Raising $1,500,000 of Angel Money in the Downturn

Honduras GDP vs. the Toy Market

Honduras GDP vs. the Toy Market

So how much are you raising?  Are you aware that we’re in one of the most painful consumer downturns in American history?  Where does $1.5mm get you?  Is this a for-profit or non-profit?  How much are you going to pay yourself?  You left Goldman and BCG for this?  Shouldn’t you just start the manufacturing somewhere else before making the gamble on Honduras?  What experience do you have in the toy industry?  Sorry, you wanna go direct-to-consumer through the web…how are you going to get to scale?  What’s so unique about this concept?  Am I right in thinking that the uniqueness here is Honduran wood…why not flooring or cabinetry?  Who’s gonna do the manufacturing?  Isn’t China gonna rip this off and deliver to Wal-Mart two months later?  What can you actually make with these blocks?  Hasn’t this been done before?  Do you have your Intellectual Property all buttoned-up?  What happens if you don’t raise the money?

These, and many others, were the very valid questions Chris and I faced in our effort this past winter to convince wouldbe investors that they should commit $1,500,000 of their capital to help us get our socially-motivated consumer products dream off the ground.  In total, the raise took roughly four (4) months, and we had the great (mis)fortune of beginning it the week after Thanksgiving 2008!  At that stage, the S&P had fallen 32% since Lehman Bros had announced bankruptcy on September 15, 2008, and it would eventually bottom-out 21% lower in mid March 2009.  To our great joy and, at times, surprise, despite liquidity constraints, dwindling 401(k) values and the Wall Street meltdown, investment capital for Tegu was trickling in.  By Christmas, we were sitting on $400,000.  From there, Chris and I started a heavy dose of travel in the new year, which actually didn’t yield all that much in the end.  But we were determined salesmen with a puny budget, were hosted along the way by many gracious and well-wishing friends, and, of course, were armed with a story we believed in 100%.  By mid February we’d secured $750,000 and then, as many had predicted, we hit the doldrums.  It was there that we sat until that incredible day late in March when the wire hit the bank.  We were in business, or, at least, were gonna give it a shot.

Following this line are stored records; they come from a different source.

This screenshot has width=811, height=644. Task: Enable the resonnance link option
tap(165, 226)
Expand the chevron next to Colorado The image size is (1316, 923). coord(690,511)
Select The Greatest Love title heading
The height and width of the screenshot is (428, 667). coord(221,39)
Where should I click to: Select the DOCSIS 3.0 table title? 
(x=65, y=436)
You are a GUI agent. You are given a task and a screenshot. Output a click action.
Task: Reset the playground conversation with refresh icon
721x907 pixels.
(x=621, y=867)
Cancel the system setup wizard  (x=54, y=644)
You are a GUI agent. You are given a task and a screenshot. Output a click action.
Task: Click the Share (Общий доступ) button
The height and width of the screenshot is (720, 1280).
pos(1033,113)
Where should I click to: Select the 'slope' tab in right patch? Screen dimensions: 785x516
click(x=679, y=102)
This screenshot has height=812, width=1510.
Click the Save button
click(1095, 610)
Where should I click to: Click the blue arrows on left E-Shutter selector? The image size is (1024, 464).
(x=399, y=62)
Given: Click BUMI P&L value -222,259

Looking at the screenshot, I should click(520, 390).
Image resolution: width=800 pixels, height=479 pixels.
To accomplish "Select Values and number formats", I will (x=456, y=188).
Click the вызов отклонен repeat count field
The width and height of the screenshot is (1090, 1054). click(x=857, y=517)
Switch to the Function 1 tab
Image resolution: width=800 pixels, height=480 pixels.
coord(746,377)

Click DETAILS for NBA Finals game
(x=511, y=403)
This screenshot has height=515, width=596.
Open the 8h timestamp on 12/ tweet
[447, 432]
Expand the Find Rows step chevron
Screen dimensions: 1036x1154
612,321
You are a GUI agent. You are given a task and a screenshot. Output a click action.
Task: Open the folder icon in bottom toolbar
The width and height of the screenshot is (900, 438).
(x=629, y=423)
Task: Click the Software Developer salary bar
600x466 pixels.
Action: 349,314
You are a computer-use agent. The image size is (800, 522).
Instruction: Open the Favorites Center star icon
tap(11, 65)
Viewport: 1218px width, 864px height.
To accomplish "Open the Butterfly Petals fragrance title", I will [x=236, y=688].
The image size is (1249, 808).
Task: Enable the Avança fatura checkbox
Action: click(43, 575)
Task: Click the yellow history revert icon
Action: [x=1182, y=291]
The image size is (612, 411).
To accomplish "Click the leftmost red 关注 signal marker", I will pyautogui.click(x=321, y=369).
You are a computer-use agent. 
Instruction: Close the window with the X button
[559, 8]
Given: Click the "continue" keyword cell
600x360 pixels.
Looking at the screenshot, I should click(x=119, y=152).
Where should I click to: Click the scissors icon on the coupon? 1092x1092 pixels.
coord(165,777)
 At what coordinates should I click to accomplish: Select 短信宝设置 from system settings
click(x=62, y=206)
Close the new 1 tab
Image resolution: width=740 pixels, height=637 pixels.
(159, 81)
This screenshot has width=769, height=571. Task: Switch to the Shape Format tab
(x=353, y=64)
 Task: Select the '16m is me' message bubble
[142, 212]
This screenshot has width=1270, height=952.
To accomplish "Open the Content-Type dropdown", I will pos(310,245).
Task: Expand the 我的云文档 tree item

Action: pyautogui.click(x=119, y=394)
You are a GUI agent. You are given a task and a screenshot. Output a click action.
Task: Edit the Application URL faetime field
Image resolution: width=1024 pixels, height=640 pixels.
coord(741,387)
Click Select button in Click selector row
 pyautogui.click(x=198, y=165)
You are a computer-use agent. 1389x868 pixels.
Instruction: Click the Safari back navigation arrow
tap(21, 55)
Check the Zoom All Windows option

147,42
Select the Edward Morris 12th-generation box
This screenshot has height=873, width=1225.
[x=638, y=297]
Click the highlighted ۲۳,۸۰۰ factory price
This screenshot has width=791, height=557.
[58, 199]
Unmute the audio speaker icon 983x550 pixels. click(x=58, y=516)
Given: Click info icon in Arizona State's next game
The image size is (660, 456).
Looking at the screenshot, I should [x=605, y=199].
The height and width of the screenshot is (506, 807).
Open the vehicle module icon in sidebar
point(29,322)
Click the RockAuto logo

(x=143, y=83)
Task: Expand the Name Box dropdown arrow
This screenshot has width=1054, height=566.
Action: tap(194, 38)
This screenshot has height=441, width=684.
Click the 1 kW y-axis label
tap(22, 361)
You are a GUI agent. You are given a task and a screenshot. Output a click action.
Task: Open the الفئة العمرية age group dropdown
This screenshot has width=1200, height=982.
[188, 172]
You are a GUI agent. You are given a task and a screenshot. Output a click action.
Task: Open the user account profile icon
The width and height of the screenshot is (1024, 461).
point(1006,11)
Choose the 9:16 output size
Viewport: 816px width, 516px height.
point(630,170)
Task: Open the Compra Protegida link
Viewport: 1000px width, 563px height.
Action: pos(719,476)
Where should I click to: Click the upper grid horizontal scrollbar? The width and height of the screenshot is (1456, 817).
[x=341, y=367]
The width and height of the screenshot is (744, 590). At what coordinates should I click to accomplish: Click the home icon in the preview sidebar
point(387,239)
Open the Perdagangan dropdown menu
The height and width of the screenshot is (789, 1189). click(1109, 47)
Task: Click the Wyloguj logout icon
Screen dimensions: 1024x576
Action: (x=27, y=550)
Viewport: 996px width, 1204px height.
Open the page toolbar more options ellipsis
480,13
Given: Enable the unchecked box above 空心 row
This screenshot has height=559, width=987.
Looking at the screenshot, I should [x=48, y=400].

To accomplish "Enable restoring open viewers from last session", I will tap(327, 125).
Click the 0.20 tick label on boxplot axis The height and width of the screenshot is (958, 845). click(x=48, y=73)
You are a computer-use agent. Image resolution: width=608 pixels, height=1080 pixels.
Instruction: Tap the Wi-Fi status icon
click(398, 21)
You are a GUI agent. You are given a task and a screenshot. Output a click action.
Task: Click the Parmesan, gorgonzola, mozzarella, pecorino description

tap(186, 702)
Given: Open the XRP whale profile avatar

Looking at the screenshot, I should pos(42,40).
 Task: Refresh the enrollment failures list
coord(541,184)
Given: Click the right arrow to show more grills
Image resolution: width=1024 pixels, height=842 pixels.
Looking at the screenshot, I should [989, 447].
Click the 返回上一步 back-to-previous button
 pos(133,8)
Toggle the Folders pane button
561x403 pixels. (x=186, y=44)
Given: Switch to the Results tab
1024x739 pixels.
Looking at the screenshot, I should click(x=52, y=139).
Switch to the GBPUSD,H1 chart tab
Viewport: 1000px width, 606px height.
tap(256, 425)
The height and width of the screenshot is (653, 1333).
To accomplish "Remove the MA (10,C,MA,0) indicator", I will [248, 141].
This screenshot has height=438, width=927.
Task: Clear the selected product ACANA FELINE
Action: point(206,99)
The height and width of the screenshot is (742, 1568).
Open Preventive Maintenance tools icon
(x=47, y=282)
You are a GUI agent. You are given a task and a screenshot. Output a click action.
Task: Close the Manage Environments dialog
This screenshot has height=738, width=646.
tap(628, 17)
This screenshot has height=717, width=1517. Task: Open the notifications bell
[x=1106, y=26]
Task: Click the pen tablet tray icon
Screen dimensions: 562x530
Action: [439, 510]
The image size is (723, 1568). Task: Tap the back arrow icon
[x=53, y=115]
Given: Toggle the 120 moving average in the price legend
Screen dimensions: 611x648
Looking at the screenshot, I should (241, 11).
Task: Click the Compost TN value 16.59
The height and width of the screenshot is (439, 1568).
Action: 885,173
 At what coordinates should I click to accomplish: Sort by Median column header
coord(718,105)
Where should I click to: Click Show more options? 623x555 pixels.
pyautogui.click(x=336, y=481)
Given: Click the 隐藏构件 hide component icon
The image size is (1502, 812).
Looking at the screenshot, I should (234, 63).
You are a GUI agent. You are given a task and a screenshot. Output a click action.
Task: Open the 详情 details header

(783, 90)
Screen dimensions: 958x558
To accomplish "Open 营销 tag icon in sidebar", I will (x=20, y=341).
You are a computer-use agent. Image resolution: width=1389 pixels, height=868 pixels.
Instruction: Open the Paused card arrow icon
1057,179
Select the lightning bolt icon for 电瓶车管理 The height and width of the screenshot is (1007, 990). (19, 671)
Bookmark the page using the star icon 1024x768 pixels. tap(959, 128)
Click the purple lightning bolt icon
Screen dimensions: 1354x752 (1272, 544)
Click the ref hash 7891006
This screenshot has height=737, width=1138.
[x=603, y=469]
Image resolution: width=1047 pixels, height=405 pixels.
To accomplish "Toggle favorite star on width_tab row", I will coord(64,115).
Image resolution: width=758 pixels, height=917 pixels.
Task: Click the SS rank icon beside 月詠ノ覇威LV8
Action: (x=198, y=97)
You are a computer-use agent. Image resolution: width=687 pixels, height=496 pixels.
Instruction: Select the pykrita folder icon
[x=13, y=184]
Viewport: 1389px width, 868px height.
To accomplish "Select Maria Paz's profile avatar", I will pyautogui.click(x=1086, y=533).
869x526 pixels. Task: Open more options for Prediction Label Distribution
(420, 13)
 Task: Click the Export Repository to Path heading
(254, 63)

In case you’re wondering what the pitch was, here you go:

  • We believe in profit and social change, and, in fact, that all businesses impact society whether they mean to or not (e.g. Apple, Countrywide, GM, Merrill Lynch…)
  • The toy market is large: Lego’s sales would move Honduras’ GDP 13% if they located the manufacturing there (see chart below)
  • Toy consumption — less discretionary than you would think — is going back to basics: 2007 was the worst year in toy-recall history.  China has a serious black eye but makes 80% of the toys on U.S. shelves.  Moms are nervous.  Congress is responding.  Natural toys are staging a comeback
  • The natural toy market is bereft of any notable innovation: look at what Method did to cleaning products, or Simple Human to trash cans, or Bugaboo to strollers, or, for that matter, what Dyson did to Vacuums.  Who is the Apple of toys?  Why is everything in toys so gimmicky?
  • Honduras offers tremendous strategic advantages: 2hr flight from Miami, great supply of gorgeous woods that can be sustainably harvested, and a reputable history of light manufacturing (largest t-shirt and sock manufacturer out there).  We’ll pay above minimum wage ($1.25 an hr) and help moms and dads support their families.  Meanwhile, we’ll combat the Country’s 30% unemployment rate
  • Our priority is profit, not growth.  It won’t take more than xx,xxx units to get profitable, and we should get there somewhere between years two and three.  We have three full-time salaried staff in the USA.  That’s it.  We’re intentionally lean
  • We’ll do our best to provide a liquidity event in 3-5 years, and our rock-bottom return hurdle is an annualized 30%.  We’ve invested $130,000 of our own capital, so we’re right there with you
  • The Tegu team is well equipped to do this job and we’ve got great advisors: special thanks to Kari Boiler (Bugaboo), John Handy (formerly head of product design at Mattel), Eduardo Facusse (Managing Director of Costuras, Honduas), more to come…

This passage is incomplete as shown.